(Stored data)
○ ○ ○ ○ ○
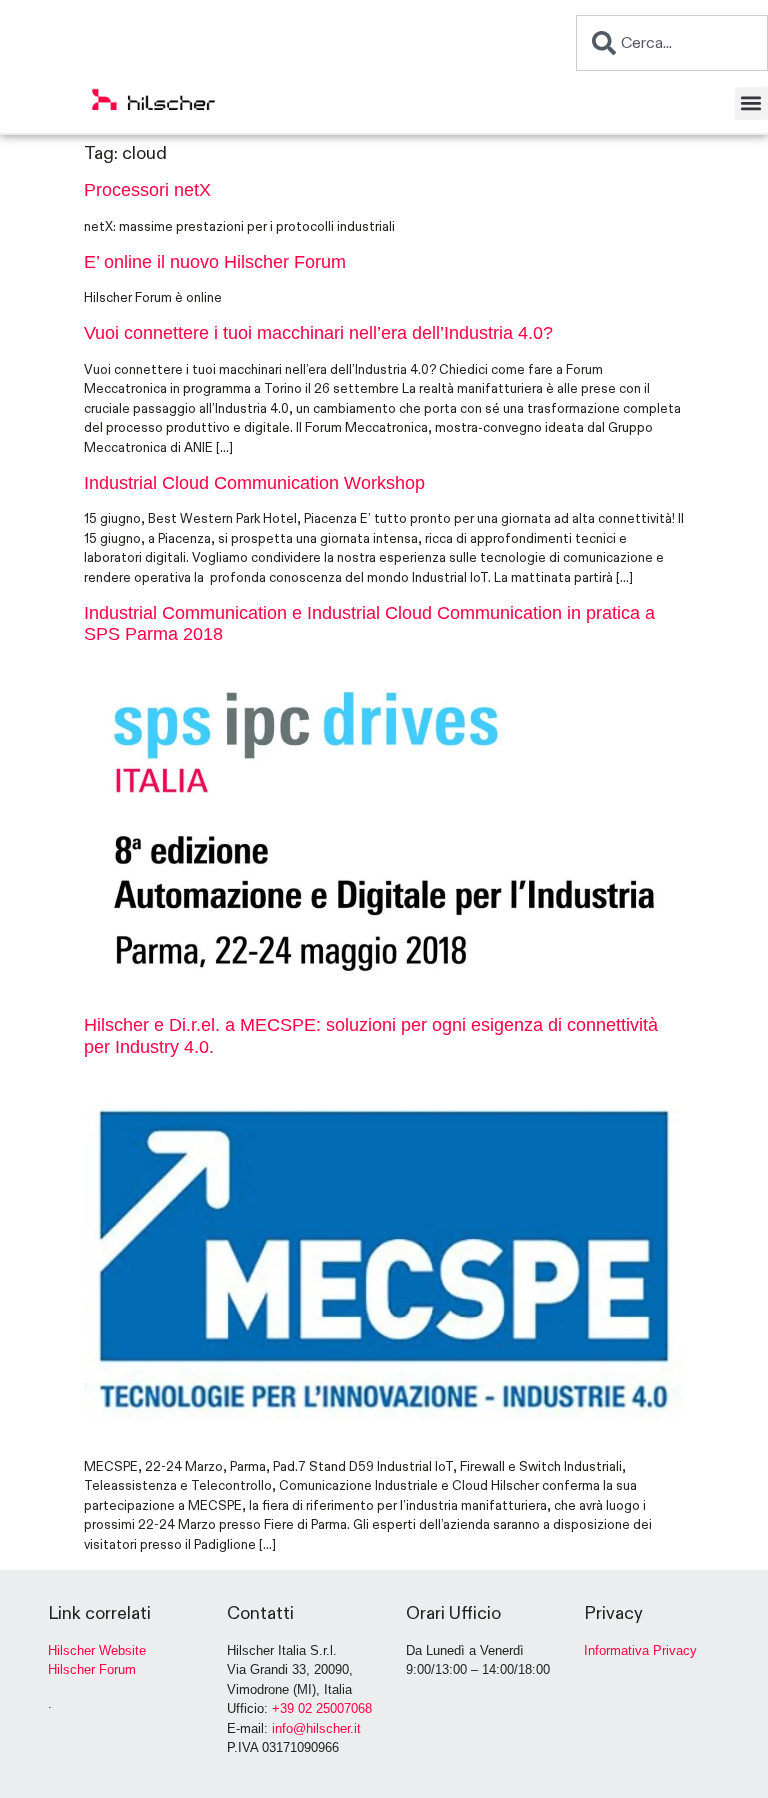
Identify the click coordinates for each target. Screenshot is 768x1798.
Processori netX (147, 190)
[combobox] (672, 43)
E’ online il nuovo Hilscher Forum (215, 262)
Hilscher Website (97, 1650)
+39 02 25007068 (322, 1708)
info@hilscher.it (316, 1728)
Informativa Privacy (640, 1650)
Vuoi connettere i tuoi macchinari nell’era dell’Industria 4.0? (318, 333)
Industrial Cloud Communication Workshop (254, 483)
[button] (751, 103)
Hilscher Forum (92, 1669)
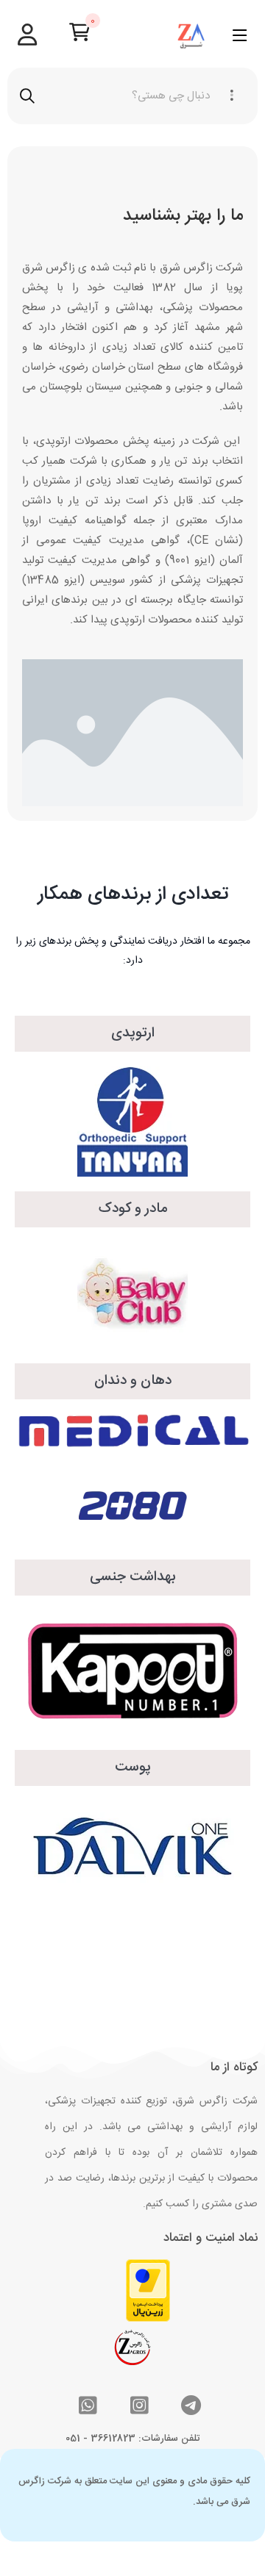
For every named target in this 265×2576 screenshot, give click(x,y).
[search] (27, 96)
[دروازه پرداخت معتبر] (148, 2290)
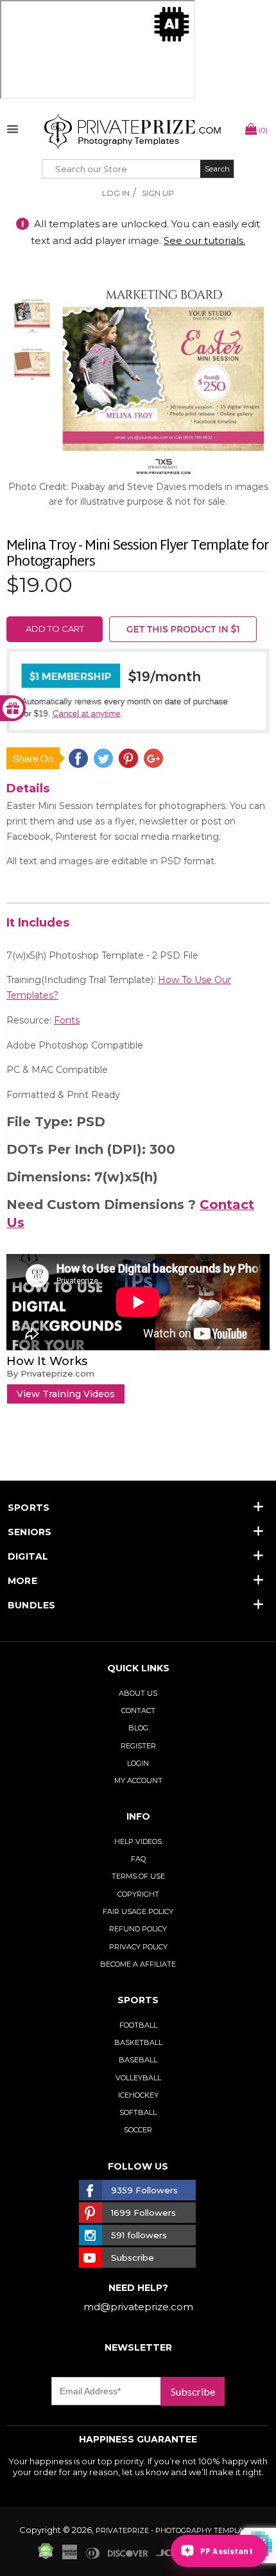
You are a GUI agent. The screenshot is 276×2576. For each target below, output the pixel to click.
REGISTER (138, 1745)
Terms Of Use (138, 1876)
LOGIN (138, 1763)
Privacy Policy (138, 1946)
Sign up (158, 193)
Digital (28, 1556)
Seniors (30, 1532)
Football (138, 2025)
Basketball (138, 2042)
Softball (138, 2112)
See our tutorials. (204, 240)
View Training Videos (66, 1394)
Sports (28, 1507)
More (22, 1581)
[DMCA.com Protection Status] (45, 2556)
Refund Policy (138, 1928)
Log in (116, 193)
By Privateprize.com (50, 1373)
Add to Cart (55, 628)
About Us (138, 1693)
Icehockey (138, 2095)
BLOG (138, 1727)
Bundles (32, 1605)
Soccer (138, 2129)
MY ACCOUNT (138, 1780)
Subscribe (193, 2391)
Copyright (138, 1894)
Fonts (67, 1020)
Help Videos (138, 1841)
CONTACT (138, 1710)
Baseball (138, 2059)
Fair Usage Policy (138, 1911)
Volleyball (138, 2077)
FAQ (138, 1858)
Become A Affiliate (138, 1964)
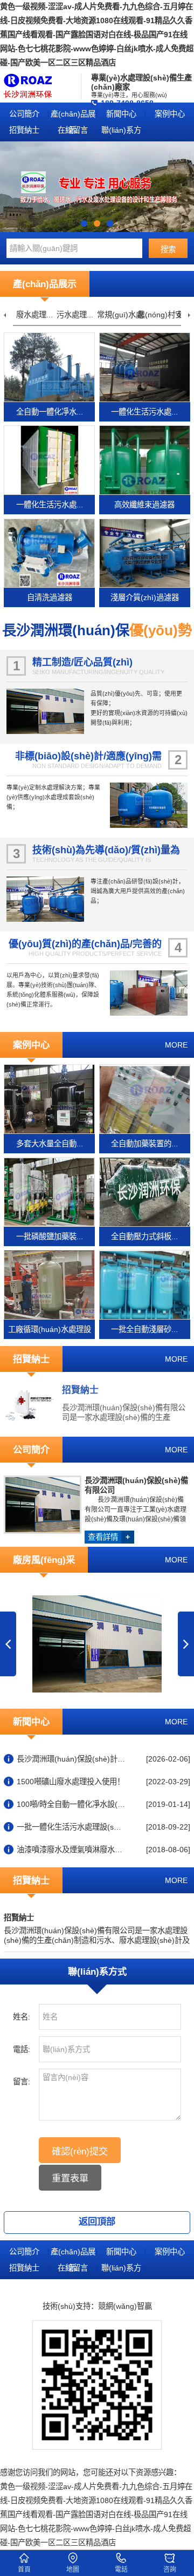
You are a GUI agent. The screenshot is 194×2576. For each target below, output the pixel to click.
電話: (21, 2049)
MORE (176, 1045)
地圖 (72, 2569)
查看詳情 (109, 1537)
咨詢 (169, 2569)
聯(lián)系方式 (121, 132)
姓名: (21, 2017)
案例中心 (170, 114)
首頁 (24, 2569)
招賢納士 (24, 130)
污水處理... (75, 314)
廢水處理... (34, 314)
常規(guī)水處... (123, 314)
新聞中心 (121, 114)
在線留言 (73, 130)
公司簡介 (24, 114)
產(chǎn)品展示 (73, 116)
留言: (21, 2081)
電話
○ ○ ○ ○ ○
* WHAT TO DO
List all lines above in which the string "Privacy" appears.

* EXERCISE OUTPUT
Informativa Privacy (640, 1650)
Privacy Policy (138, 1946)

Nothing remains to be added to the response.